34. Rusak

888 137 31
                                    

Tama sedang berjemur di halaman belakang, menikmati sinar matahari yang jarang muncul belakangan ini. Udara sejuk dan semilir angin menambah kenyamanan di pagi hari itu. Ia duduk di kursi kayu sambil memejamkan mata, merasakan hangatnya sinar matahari yang menyentuh kulitnya.

Tama memang selalu berusaha menikmati momen-momen kecil dalam hidupnya. Namun, hari ini, meskipun ia mencoba menikmati sinar matahari yang hangat, tubuhnya terasa lebih lemas dari biasanya.

"Masuk yuk Bang, Mama udah siap masak sarapan."  ucap Abil yang sudah berdiri di hadapan Tama dengan seragam lengkapnya. Ia posisikan walker di sisi Tama. Sedangkan Mas Adi sudah bersiap dengan kursi roda tidak jauh dari mereka.

Setiap pagi Abil akan menyempatkan diri untuk membantu Tama berjalan untuk berjemur dan sarapan bersama sebelum ia berangkat sekolah. Tapi tidak jarang mereka membiarkan Tama tidur setelah sholat shubuh agar mendapatkan istirahat yang cukup.

Perlahan Abil membantu Tama duduk tegak, lalu Tama memindahkan kakinya satu persatu ke arah samping. Kedua tangannya menggengam pengangan tongkat berkaki empat itu. Ia mencoba mendorong tubuhnya ke atas untuk berdiri, tapi sepertinya ia tidak pumya tenaga hari ini.

"Boleh tolong pake kursi roda Bil?" ucap Tama lembut dengan senyum tipis, sebisa mungkin tidak membuat khawatir

"Lemas Bang? Pusing?" tanya Abil cemas. Ia sudah berjongkok di hadapan Tama. Wajah abangnya yang memang biasanya pucat hari ini tampak lebih pucat dan terlihat lelah. Sebelah tangan abangnya juga sibuk memijat pinggangnya yang kembali terasa nyeri.

"Biasa, badannya memang udah jompo banget." canda Tama agar mereka tidak mengawali pagi dengan muram.
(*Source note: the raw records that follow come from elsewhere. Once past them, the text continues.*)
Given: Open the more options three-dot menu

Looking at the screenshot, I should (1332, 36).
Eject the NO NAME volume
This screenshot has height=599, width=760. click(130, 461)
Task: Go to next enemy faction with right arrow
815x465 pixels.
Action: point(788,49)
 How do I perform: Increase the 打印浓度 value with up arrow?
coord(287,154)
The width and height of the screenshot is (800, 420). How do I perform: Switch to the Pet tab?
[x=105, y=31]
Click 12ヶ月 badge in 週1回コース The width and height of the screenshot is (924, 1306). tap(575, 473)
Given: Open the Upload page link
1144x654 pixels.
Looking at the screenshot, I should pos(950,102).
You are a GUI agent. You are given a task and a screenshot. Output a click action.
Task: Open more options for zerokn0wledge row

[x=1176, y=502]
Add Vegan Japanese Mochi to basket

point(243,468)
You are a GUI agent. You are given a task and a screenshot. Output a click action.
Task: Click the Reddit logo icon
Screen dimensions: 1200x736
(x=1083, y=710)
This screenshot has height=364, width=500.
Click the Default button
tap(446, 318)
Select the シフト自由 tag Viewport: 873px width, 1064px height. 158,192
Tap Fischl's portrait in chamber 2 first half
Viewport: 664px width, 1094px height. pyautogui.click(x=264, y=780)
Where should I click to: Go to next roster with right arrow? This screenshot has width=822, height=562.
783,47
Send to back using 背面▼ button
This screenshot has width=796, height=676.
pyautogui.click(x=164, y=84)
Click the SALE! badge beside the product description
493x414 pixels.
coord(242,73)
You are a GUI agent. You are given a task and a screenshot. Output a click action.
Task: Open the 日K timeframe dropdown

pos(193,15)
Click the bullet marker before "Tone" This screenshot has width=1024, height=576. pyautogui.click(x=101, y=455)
Mas Adi yang mendengar itu langsung mendekat dengan kursi roda. Abil membantu Tama berpindah ke kursi roda. Dapat ia lihat kedua kaki Tama bergetar hebat hanya karena berdiri sebentar untuk berpindah.

"Abang izin sarapan di kamar hari ini ya...." ucap Tama dengan suara yang lirih kepada Abil yang sedang membenarkan posisi tangan dan kakinya.

"Mas, tolong siapkan sarapan abang ya. Biar aku aja yang antar abang ke kamar."

Mas Adi mengangguk singkat. "Baik, saya siapkan segera."

Mereka berdua perlahan-lahan masuk ke dalam rumah. Setelah tiba di kamar, Abil membantu Tama berpindah dari kursi roda ke tempat tidurnya. Kali ini langsung ia gendong tubuh ringkih itu untuk berpindah. Lalu ia menggeser overtable dan memposisikannya di hadapan Tama untuk makan.

Tidak lama kemudian pintu diketuk, awalnya Tama mengira hanya Mas Adi yang akan mengantarkan sarapan. Ternyata ada Mama, Ayah, dan Arya juga. Mereka tergopoh-gopoh menghampirinya yang berada di tempat tidur.

"Kenapa Bang? Gak enak badannya?"

"Pusing sama lemes kayak biasa aja Ma" jawab Tama tersenyum.

Tama memandangi keluarganya yang memenuhi kamarnya. Mama yang memegang tangannya, Ayah yang duduk di sisi tempat tidur, lalu Arya dan Abil yang duduk di ujung tempat tidur dengan wajah khawatir. Baru pagi saja ia sudah membuat kehebohan. Ia merasa bersyukur atas perhatian mereka, namun di sisi lain ia tidak ingin mereka terlalu khawatir.

"Cuma pusing dan lemas. Nanti juga hilang habis tidur," ucapnya lagi berusaha menenangkan mereka.

Mas Adi langsung mempersiapkan tensimeter setelah meletakkan nampan sarapan yang ia bawa. "Tadi malam tidurnya nyenyak Tam?" tanyanya sambil memasangkan manset tensimeter pada lengan Tama.

"Agak susah tidur... pinggangnya sakit banget. Kayaknya aku kecapekan sama kelamaan duduk." pengakuan Tama membuat seisi ruangan khawatir. Sakit pinggang yang dikeluhkan Tama semakin parah saja.